┏━━

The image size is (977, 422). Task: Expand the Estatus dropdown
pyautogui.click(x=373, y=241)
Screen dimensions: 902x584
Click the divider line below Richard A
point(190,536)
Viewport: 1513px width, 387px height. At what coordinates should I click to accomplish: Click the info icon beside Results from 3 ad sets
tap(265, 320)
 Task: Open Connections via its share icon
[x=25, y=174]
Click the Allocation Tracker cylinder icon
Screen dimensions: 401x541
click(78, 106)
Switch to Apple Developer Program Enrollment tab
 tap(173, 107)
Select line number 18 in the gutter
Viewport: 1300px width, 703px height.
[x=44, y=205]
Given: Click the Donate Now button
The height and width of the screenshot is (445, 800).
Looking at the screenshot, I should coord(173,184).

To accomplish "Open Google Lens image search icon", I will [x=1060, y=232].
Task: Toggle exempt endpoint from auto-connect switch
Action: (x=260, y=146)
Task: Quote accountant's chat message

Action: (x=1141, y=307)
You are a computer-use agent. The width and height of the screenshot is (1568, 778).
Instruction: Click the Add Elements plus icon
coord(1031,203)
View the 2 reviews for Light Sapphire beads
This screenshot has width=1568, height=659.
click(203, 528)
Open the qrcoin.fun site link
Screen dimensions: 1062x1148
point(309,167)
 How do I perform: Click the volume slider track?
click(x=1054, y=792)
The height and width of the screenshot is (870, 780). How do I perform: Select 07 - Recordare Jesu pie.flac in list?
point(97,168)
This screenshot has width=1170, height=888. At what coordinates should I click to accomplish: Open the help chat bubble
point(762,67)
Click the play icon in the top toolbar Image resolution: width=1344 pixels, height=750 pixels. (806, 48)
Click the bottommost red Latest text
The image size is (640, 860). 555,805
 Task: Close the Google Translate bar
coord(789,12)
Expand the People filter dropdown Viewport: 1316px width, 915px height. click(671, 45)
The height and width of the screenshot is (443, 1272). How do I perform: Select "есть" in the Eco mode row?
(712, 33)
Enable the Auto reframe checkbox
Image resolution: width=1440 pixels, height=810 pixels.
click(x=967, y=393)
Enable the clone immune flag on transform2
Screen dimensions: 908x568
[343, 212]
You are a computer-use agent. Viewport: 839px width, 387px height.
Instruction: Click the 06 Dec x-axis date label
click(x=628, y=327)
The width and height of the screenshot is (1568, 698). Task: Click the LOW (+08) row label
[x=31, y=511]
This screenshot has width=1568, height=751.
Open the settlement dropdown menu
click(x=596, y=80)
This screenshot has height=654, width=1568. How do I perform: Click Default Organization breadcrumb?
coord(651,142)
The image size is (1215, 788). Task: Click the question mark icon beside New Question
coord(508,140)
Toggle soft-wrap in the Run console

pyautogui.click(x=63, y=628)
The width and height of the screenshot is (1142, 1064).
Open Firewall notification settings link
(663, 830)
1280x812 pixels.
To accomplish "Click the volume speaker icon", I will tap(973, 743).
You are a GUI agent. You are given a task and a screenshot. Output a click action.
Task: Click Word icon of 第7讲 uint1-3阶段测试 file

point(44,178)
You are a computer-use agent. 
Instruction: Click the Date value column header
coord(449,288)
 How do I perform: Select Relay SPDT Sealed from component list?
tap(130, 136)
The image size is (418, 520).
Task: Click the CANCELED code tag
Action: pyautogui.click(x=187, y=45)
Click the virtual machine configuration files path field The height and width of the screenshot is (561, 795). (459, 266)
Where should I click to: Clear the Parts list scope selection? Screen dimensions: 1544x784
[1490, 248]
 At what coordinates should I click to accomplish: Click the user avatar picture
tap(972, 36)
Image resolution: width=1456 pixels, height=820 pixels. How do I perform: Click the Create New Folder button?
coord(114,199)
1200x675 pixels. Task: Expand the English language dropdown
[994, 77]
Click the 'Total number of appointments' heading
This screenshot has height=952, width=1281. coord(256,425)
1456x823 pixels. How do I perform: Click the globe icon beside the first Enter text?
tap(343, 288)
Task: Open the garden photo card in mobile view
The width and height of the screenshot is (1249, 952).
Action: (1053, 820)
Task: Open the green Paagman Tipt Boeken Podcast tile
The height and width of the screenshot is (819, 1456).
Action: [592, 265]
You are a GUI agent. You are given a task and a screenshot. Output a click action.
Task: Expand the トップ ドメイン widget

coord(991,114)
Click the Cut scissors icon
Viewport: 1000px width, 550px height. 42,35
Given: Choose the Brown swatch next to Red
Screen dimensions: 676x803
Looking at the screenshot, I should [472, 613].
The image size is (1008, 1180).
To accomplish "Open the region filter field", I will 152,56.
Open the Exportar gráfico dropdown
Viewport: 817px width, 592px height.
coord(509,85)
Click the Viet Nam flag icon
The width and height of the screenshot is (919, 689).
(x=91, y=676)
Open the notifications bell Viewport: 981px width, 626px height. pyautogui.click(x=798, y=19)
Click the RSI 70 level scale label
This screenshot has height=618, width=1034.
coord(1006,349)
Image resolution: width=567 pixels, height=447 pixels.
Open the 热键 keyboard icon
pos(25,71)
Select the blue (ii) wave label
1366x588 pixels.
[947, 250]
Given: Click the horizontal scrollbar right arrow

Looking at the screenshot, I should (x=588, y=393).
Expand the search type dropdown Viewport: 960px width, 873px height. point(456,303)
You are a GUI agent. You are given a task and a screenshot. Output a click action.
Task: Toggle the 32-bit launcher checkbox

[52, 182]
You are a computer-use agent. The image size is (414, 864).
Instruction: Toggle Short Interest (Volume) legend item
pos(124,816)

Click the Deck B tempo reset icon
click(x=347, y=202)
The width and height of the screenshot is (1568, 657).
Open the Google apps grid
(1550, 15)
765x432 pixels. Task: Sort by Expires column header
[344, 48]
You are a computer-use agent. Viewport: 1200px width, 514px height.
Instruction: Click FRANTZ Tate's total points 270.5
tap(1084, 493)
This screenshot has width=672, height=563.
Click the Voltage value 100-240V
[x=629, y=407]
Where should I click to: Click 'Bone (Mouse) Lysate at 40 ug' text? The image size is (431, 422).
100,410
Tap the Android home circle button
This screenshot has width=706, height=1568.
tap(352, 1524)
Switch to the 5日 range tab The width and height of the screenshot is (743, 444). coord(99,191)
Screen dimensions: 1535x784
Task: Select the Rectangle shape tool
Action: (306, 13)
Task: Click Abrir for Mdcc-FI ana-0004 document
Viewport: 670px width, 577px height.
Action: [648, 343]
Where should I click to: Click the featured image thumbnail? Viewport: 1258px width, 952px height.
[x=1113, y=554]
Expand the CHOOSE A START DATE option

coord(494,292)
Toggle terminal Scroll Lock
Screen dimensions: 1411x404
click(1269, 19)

┗━━

◆ **Exercise**: For the listing above, print only the lines starting at the line containing "Open the 热键 keyboard icon" and ending at the line containing "You are a computer-use agent. The image", exactly, both included.

◆ **Output of the task**:
Open the 热键 keyboard icon
pos(25,71)
Select the blue (ii) wave label
1366x588 pixels.
[947, 250]
Given: Click the horizontal scrollbar right arrow

Looking at the screenshot, I should (x=588, y=393).
Expand the search type dropdown Viewport: 960px width, 873px height. point(456,303)
You are a GUI agent. You are given a task and a screenshot. Output a click action.
Task: Toggle the 32-bit launcher checkbox

[52, 182]
You are a computer-use agent. The image size is (414, 864).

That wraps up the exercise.